Compare their approximate singular values. Note that when the data is not that big and the dominant signals, these algorithms produce very good approximations. Note that the signs of PCs are arbitrary and such rotation is not unique. So if you want, you can multiply a PC by -1:

```{r}
plot(tsvd.out$v[,1],-1*svd.out$v[,1]); abline(0,1,col="red")
plot(tsvd.out$v[,2],svd.out$v[,2]); abline(0,1,col="red")
```

## t-Distributed Stochastic Neighbor Embedding (t-SNE)

t-Distributed Stochastic Neighbor Embedding (t-SNE) is an algorithm for dimension reduction and visualization. It's especially popular in machine learning and often uses PCA as a pre-processing step.

In this example, we apply t-SNE among the genes. Each point in a scatter plot then correspond to a gene:

```{r}
library(irlba)
library(Rtsne)

# Set a seed for reproducible results
set.seed(1)
# complexity is a hyperparameter needed for this algorithm. 30 is a default
tsne_out <- Rtsne(edata,pca=FALSE,perplexity=60)
tsne_out = data.table(tsne_out$Y)
ggplot(tsne_out) + geom_point(aes(x=V1, y=V2))

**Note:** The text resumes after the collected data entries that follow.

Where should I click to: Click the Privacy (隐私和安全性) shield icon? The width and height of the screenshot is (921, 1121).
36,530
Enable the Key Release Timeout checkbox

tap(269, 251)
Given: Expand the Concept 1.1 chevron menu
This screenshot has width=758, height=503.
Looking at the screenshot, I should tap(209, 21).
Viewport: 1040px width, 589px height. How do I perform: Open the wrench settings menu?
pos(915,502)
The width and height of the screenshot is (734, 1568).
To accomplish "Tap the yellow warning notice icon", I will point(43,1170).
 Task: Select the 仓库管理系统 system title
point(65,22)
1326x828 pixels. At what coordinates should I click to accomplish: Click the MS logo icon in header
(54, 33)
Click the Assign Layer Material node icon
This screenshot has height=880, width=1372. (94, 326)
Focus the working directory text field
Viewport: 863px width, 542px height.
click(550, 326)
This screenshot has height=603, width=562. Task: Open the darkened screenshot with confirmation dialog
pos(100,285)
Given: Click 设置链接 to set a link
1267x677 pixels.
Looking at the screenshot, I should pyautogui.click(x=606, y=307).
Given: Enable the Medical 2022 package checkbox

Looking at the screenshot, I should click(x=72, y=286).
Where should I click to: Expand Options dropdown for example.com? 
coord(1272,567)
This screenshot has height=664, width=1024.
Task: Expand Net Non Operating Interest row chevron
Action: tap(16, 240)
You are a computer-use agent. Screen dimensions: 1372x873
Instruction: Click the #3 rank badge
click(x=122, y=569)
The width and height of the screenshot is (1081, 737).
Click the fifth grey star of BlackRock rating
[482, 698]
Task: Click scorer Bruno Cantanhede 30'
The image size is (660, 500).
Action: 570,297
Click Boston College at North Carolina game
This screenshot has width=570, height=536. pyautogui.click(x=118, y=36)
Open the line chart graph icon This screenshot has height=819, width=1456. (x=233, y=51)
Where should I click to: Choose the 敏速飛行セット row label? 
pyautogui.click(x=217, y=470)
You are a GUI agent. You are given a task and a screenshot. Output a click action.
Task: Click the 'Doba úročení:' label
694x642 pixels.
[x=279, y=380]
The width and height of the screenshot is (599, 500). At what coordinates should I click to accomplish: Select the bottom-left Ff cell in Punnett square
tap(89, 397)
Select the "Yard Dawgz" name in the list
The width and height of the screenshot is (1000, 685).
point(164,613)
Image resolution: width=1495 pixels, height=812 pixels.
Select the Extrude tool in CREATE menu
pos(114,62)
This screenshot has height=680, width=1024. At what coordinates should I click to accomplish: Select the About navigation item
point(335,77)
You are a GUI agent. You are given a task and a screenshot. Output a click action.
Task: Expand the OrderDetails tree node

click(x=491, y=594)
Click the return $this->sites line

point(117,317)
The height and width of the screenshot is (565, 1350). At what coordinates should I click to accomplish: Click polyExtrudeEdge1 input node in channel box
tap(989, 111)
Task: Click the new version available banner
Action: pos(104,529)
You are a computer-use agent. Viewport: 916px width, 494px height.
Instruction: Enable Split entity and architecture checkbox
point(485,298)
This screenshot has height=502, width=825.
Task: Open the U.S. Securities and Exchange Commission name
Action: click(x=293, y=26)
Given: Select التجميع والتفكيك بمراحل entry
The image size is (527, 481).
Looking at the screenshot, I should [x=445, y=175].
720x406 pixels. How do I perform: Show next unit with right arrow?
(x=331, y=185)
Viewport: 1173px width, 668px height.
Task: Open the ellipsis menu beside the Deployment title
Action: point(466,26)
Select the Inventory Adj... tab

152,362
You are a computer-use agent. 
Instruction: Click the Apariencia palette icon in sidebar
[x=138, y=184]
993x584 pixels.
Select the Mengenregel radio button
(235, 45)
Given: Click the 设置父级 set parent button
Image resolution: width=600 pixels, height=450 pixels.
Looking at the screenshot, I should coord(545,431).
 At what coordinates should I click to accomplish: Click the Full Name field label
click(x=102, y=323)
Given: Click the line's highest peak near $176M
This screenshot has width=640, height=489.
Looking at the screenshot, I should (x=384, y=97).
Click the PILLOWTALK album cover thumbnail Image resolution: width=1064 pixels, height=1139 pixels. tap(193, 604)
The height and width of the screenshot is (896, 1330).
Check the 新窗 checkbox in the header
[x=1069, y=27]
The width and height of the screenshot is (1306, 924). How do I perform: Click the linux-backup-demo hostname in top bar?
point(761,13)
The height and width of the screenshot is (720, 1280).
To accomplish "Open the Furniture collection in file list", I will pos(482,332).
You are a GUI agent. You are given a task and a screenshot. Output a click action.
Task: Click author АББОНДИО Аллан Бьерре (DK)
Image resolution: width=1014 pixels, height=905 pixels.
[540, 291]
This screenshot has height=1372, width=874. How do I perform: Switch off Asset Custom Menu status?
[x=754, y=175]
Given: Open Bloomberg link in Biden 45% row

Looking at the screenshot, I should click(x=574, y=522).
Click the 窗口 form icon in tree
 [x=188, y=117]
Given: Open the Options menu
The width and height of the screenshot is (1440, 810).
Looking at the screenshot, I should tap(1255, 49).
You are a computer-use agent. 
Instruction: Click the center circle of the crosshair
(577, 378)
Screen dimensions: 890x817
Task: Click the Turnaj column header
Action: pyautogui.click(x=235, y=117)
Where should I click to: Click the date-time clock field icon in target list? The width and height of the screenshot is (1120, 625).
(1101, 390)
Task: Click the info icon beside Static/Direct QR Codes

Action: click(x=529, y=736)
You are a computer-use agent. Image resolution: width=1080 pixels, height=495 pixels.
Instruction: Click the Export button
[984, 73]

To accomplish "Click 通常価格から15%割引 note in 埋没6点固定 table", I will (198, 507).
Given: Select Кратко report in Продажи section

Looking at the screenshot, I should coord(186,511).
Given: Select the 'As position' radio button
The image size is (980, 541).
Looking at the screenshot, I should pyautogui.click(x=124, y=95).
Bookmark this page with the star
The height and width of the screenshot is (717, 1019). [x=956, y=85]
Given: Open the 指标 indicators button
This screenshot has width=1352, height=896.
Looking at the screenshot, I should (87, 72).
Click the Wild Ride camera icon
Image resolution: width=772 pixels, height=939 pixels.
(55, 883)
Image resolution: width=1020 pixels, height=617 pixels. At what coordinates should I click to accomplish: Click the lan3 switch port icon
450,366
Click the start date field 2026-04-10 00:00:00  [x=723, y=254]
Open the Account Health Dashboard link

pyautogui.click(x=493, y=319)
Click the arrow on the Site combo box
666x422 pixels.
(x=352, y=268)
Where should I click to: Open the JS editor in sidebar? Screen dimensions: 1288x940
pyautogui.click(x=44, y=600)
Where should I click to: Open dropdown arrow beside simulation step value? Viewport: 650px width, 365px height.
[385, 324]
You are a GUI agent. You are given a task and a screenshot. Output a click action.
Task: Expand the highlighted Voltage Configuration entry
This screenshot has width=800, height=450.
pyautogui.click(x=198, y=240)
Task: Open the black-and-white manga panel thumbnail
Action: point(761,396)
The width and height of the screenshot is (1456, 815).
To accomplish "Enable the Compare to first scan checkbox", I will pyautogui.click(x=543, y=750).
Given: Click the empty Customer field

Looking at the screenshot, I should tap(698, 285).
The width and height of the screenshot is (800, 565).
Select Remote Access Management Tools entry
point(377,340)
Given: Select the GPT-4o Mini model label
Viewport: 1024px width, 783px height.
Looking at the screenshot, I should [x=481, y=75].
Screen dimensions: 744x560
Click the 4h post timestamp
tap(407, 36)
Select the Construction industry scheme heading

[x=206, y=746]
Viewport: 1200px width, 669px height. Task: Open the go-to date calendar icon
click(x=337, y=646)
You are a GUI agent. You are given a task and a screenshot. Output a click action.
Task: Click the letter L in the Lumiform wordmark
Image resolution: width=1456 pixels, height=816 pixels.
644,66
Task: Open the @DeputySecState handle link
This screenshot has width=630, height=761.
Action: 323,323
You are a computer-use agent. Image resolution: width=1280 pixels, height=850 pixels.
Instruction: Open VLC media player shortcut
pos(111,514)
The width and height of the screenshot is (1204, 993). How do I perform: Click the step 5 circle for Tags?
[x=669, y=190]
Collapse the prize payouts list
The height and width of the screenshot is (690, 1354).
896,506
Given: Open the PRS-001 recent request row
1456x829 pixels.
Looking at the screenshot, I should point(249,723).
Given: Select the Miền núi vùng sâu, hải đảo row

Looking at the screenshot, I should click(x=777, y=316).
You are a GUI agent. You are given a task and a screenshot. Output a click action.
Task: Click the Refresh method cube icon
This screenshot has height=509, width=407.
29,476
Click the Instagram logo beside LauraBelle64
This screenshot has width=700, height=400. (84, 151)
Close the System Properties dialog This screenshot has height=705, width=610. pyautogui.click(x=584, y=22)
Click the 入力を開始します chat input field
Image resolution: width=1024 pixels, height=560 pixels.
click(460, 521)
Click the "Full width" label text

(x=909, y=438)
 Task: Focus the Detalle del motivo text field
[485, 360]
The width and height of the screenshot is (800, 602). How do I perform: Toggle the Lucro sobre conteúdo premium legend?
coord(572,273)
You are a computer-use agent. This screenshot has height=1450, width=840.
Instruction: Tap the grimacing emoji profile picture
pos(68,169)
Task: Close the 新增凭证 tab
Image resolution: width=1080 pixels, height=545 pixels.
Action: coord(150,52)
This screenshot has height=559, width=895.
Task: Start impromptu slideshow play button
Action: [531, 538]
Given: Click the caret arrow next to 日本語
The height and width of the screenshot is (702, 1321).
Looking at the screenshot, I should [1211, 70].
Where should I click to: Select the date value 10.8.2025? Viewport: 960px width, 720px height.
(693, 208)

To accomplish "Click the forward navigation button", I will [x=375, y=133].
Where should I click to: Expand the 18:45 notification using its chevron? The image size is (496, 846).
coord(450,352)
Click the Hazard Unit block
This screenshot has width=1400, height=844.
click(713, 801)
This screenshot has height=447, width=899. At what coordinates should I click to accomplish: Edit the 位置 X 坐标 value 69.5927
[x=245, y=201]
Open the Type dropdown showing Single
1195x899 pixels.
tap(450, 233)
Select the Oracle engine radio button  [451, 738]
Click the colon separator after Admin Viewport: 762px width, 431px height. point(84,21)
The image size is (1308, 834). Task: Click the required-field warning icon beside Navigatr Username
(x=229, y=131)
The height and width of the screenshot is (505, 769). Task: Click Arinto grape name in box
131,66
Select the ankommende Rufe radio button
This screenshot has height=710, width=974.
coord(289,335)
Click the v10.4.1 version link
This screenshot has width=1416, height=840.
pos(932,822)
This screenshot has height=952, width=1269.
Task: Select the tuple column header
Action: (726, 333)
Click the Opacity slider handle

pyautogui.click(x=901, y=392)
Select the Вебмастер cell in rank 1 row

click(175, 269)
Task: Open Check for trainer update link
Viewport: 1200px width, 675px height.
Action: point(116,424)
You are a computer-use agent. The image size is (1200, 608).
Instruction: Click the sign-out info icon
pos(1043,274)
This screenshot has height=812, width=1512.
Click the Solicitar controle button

tsne_pdata = data.table(tsne_out, pData(bottomly.eset))
```

Unlike SVD/PCA, t-SNE returns (slightly so) different results everytime it runs on the same dataset, which is why we declared a seed for a random number generator. Nonetheless, t-SNE may provide interesting low-dimensional projection that might be better than PCA. 

> *Homework Problem 5:*
> Cluster the genes (rows) using K-means clustering (function `kmeans()`) on the original data, with `k=5` clusters. Then, create a 2-dimensional t-SNE projection (as done previously) while using the 5 clusters to color the data points corresponding to genes.  

>Please make sure your 5 figures (not more, not less) are titled sequentially as "yourlastname_problem1.pdf", "yourlastname_problem2.pdf", "yourlastname_problem3.pdf", "yourlastname_problem4.pdf", "yourlastname_problem5.pdf".

>Submit your homeworks via Github repositories.